La Justicia frenó la baja de un plan social: quiénes podrán seguir cobrando $78.000
El Gobierno de Milei había determinado el cierre de una plan social, pero un grupo de personas afectadas presentó un amparo al que la Justicia le dio lugar.


La Justicia federal ordenó frenar el cierre del programa “Volver al Trabajo”, de modo que el Gobierno de Javier Milei deberá mantener los pagos. La decisión se conoció este martes, luego de que se le diera lugar a un amparo colectivo presentado por trabajadores de la economía popular.

De esta manera, el Ministerio de Capital Humano debe mantener las prestaciones económicas del programa en un plazo de tres días y hasta que haya una sentencia definitiva. La resolución advierte que la interrupción del plan sin un reemplazo claro "perjudica derechos básicos de los sectores más vulnerables".
Para el juez cerrar de manera abrupta el programa -y sin un mecanismo alternativo equivalente- "afecta derechos constitucionales vinculados a la alimentación, el trabajo y la seguridad social". En ese sentido, remarcó que se trata de un ingreso de carácter esencial para quienes no tienen inserción en el empleo formal.
El Gobierno había anunciado la finalización del plan el 7 de abril, con efectos desde el 9 del mismo mes, y planeaba reemplazarlo por un sistema de vouchers para capacitación. Sin embargo, según los demandantes argumentaron que ese esquema "no tenía precisiones claras sobre su alcance ni su implementación".
El programa “Volver al Trabajo” reemplazó al antiguo Potenciar Trabajo, es decir, aquellas personas que recibían el anterior fueron transferidas al nuevo.
Abarca a quienes se encuentran en búsqueda activa de empleo y tienen entre 18 y 49 años. Otorga una asignación mensual no remunerativa de $78.000 y alcanza a cerca de 900.000 personas en todo el país.
Para muchos beneficiarios, este ingreso representa su única fuente de sustento, lo que fue clave en la decisión judicial de frenar su eliminación.

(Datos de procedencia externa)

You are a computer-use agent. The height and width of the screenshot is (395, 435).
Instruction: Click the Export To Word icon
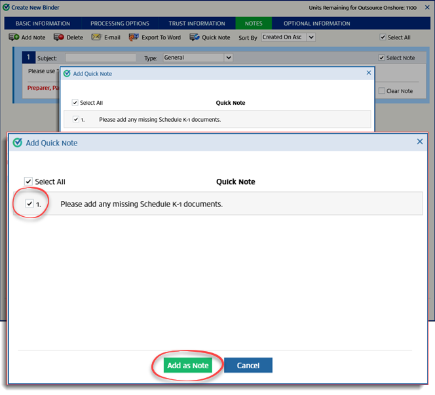tap(134, 37)
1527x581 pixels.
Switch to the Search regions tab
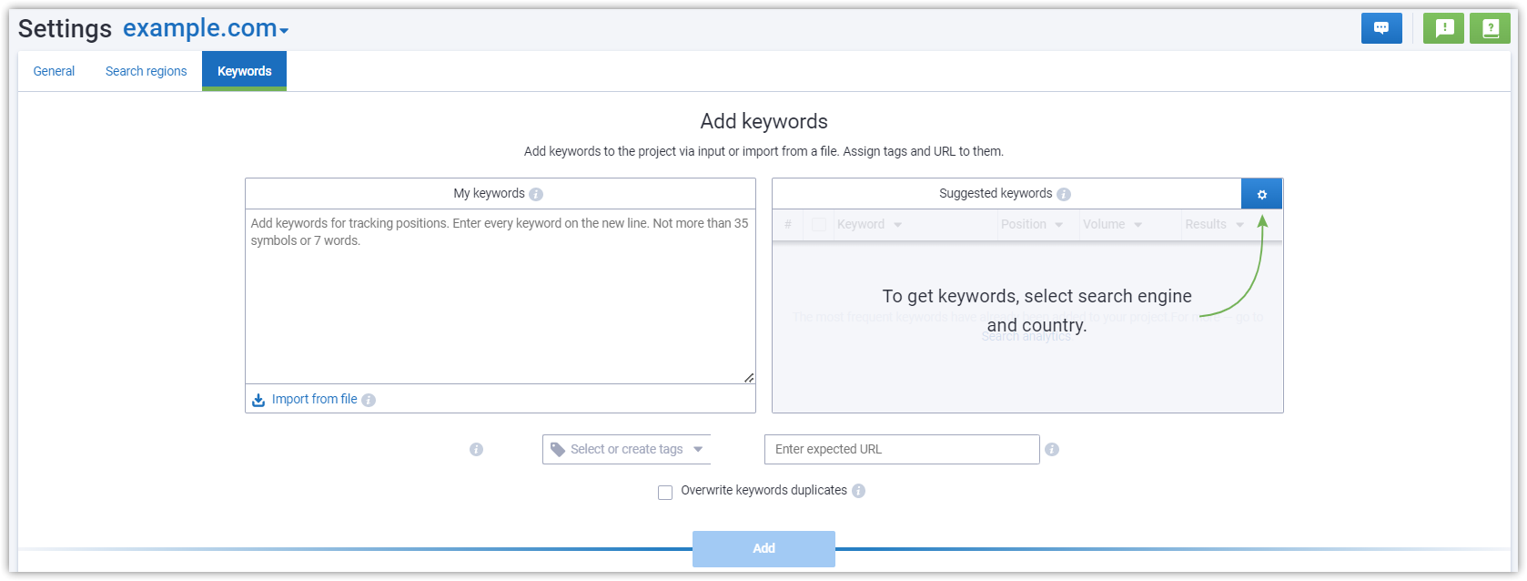(146, 71)
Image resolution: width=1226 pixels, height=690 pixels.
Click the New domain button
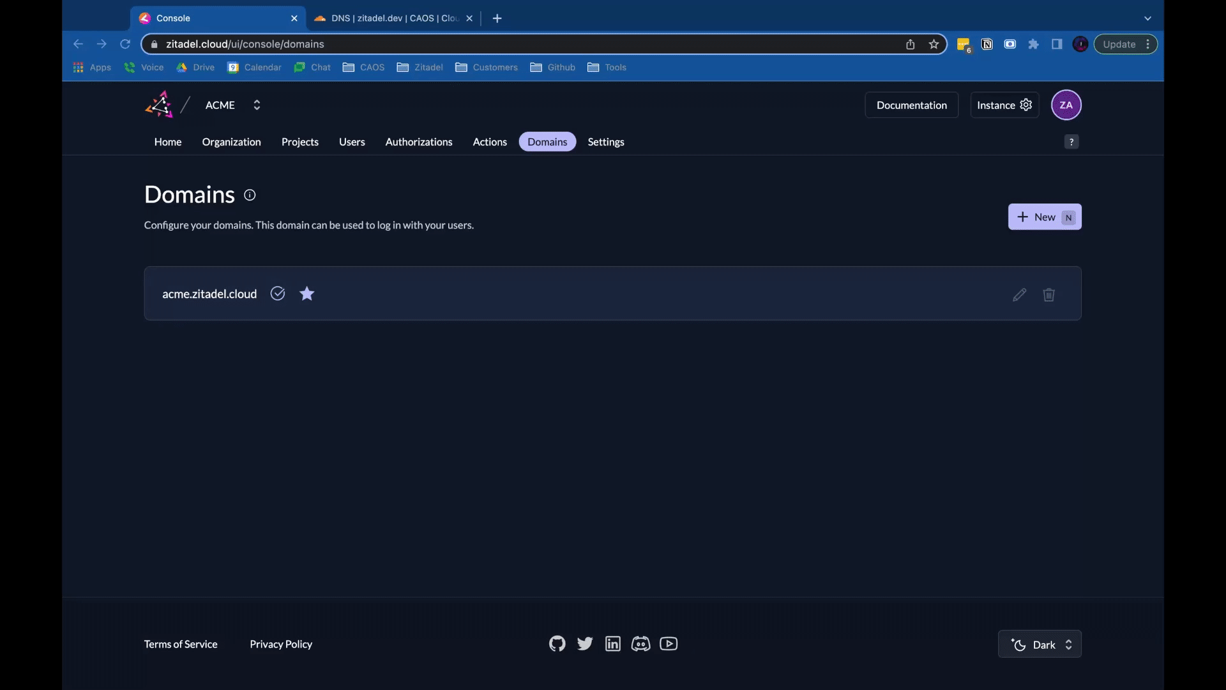[1044, 216]
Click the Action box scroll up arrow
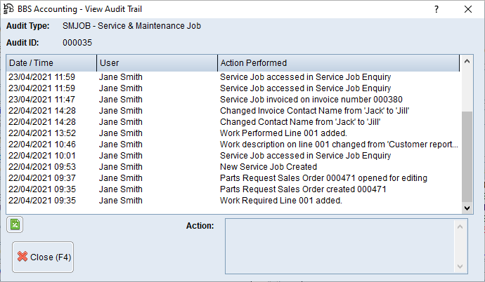Image resolution: width=485 pixels, height=282 pixels. tap(461, 225)
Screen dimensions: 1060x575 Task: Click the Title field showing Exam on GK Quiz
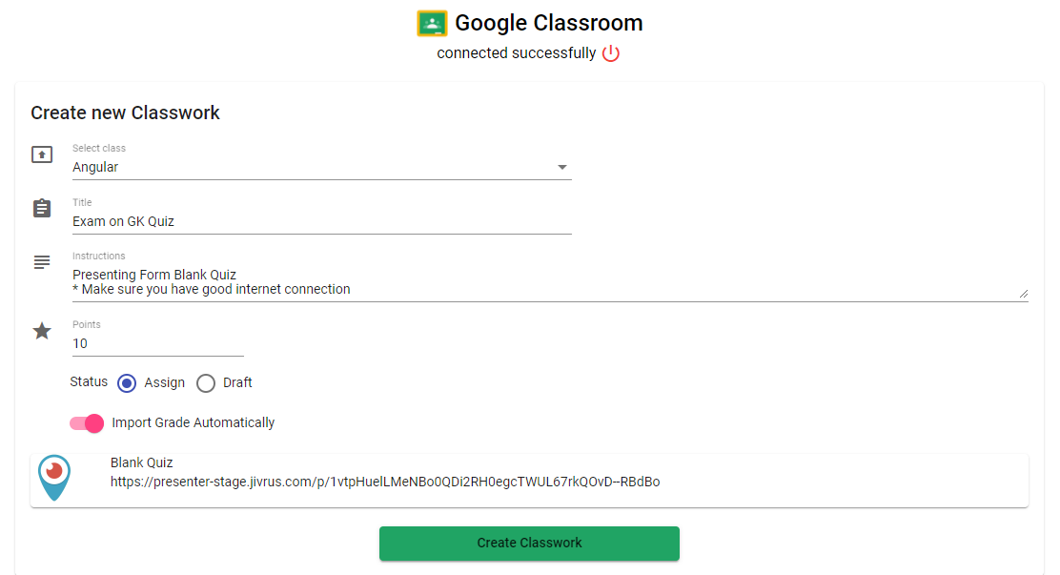point(286,220)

La medida es cautelar, es decir, seguirá vigente hasta que se resuelva el fondo de la causa. En tanto, el Gobierno deberá garantizar el pago del beneficio o enfrentar posibles sanciones económicas por incumplimiento.
El fallo no solo impacta en la política social actual, sino que también podría sentar un precedente sobre cómo deben implementarse cambios en programas de asistencia, especialmente cuando afectan a sectores vulnerables.